Since the predicted tags from this model are not flawless, they can mislead the model. So, LION uses a soft prompt to mitigate the influence of these imperfect tags. A trainable embedding is added to the instruction text that teaches the model how to use the tag information. In the paper, the phrase “According to hint, you are allowed to use or partially use the following tags: …”. This method helps guide the model to select valuable information from the tags and ignore the incorrect ones.

Figure 8. Instruction template with soft prompt [1].

Experimental Results

Table 1. Comparison on image vaptioning and Visual Question Answering (VQA).
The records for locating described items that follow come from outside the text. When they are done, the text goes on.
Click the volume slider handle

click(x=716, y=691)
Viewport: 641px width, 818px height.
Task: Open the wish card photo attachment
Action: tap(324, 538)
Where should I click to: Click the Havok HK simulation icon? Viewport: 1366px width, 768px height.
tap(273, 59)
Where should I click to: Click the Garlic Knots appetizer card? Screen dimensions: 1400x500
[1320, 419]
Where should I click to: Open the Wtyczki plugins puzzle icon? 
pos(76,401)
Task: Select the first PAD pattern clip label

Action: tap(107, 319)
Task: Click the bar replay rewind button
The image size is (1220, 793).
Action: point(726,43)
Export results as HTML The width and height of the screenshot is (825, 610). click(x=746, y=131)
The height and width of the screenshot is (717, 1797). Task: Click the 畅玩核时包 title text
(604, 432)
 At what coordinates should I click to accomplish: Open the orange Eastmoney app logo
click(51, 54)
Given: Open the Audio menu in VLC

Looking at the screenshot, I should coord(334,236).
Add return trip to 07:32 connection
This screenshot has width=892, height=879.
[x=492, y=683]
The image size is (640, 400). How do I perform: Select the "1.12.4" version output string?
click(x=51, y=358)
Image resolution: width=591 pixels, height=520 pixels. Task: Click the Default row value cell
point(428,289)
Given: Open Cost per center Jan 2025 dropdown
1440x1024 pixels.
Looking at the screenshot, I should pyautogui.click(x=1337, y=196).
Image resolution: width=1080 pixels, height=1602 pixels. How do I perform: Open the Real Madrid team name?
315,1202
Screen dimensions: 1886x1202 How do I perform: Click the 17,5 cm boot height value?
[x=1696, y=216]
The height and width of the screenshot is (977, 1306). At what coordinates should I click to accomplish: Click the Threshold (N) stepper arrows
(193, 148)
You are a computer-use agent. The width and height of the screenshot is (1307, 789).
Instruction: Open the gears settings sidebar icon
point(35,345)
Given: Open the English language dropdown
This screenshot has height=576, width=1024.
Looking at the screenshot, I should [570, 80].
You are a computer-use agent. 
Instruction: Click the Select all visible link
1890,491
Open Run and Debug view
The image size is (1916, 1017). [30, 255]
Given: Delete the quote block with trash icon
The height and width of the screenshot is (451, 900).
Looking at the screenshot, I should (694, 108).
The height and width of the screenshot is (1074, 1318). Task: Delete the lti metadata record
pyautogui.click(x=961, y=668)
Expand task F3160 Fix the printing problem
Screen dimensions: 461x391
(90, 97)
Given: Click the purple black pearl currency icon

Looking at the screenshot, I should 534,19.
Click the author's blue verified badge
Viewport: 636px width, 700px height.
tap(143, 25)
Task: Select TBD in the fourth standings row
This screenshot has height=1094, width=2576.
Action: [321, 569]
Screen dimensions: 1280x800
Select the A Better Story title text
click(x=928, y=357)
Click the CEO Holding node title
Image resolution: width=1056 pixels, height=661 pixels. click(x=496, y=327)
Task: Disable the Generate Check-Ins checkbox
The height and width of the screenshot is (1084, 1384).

The best and second performances for each benchmark are indicated in bold and underline, respectively [1].

Table 2. Comparison on Referring Expression Comprehension (REC) [1].

Table 3. Evaluation of object hallucination [1].

The LION architecture effectively addresses the challenge of insufficient visual knowledge extraction and reasoning, which affects existing Multimodal Large Language Models (MLLMs) that typically rely only on coarsely aligned image-text pairs.

  The core innovation of LION is the injection of dual-level visual knowledge where, first, the Fine-grained spatial-aware knowledge is incorporated using the mixture-of-adapters using a router and a Vision Aggregator, and, second, the High-level semantic visual evidence is provided by image tags through a soft prompting method.

Reference

[1] Chen, G., Shen, L., Shao, R., Deng, X., & Nie, L. (2024). Lion: Empowering multimodal large language model with dual-level visual knowledge. In Proceedings of the IEEE/CVF Conference on Computer Vision and Pattern Recognition (pp. 26540-26550).

[1] Peng, Z., Wang, W., Dong, L., Hao, Y ., Huang, S., Ma, S., & Wei, F. (2023). Kosmos-2: Grounding multimodal large language models to the world. arXiv preprint arXiv:2306.14824.